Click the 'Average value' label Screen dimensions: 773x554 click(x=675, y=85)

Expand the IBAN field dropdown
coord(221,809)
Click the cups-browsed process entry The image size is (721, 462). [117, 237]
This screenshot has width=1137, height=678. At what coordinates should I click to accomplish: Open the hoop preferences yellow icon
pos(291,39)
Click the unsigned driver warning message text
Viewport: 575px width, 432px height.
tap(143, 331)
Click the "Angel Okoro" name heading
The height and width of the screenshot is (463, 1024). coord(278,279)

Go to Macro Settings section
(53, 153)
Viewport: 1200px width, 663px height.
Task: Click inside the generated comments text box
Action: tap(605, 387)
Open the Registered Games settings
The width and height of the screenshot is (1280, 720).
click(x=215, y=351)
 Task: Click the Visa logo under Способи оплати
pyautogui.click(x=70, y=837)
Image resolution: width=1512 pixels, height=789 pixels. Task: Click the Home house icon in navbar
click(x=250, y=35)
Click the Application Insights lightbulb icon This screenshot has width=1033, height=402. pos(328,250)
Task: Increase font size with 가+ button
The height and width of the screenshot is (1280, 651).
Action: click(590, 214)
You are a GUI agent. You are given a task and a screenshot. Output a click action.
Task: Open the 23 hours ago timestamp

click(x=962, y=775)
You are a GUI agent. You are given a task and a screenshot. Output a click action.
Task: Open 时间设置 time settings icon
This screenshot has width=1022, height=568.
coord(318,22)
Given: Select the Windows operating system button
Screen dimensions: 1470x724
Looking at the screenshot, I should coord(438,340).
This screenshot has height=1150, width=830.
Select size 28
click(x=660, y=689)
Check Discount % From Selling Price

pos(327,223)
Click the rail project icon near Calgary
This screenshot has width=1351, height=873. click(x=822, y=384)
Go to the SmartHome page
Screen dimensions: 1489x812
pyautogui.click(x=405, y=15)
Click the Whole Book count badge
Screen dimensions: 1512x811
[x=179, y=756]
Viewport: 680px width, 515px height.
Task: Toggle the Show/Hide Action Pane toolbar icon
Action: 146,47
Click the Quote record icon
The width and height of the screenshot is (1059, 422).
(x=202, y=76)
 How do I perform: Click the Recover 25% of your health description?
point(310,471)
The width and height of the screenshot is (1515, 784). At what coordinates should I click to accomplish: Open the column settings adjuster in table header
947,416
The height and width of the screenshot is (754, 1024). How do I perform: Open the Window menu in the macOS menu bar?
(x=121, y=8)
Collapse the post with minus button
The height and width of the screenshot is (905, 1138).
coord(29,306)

■ ■ ■ ■

#### TASK ITEM:
What is needed here is an exact copy of all the records above.

#### RESPONSE:
Click the 'Average value' label Screen dimensions: 773x554 click(x=675, y=85)

Expand the IBAN field dropdown
coord(221,809)
Click the cups-browsed process entry The image size is (721, 462). [117, 237]
This screenshot has width=1137, height=678. At what coordinates should I click to accomplish: Open the hoop preferences yellow icon
pos(291,39)
Click the unsigned driver warning message text
Viewport: 575px width, 432px height.
tap(143, 331)
Click the "Angel Okoro" name heading
The height and width of the screenshot is (463, 1024). coord(278,279)

Go to Macro Settings section
(53, 153)
Viewport: 1200px width, 663px height.
Task: Click inside the generated comments text box
Action: tap(605, 387)
Open the Registered Games settings
The width and height of the screenshot is (1280, 720).
click(x=215, y=351)
 Task: Click the Visa logo under Способи оплати
pyautogui.click(x=70, y=837)
Image resolution: width=1512 pixels, height=789 pixels. Task: Click the Home house icon in navbar
click(x=250, y=35)
Click the Application Insights lightbulb icon This screenshot has width=1033, height=402. pos(328,250)
Task: Increase font size with 가+ button
The height and width of the screenshot is (1280, 651).
Action: click(590, 214)
You are a GUI agent. You are given a task and a screenshot. Output a click action.
Task: Open the 23 hours ago timestamp

click(x=962, y=775)
You are a GUI agent. You are given a task and a screenshot. Output a click action.
Task: Open 时间设置 time settings icon
This screenshot has width=1022, height=568.
coord(318,22)
Given: Select the Windows operating system button
Screen dimensions: 1470x724
Looking at the screenshot, I should coord(438,340).
This screenshot has height=1150, width=830.
Select size 28
click(x=660, y=689)
Check Discount % From Selling Price

pos(327,223)
Click the rail project icon near Calgary
This screenshot has width=1351, height=873. click(x=822, y=384)
Go to the SmartHome page
Screen dimensions: 1489x812
pyautogui.click(x=405, y=15)
Click the Whole Book count badge
Screen dimensions: 1512x811
[x=179, y=756]
Viewport: 680px width, 515px height.
Task: Toggle the Show/Hide Action Pane toolbar icon
Action: 146,47
Click the Quote record icon
The width and height of the screenshot is (1059, 422).
(x=202, y=76)
 How do I perform: Click the Recover 25% of your health description?
point(310,471)
The width and height of the screenshot is (1515, 784). At what coordinates should I click to accomplish: Open the column settings adjuster in table header
947,416
The height and width of the screenshot is (754, 1024). How do I perform: Open the Window menu in the macOS menu bar?
(x=121, y=8)
Collapse the post with minus button
The height and width of the screenshot is (905, 1138).
coord(29,306)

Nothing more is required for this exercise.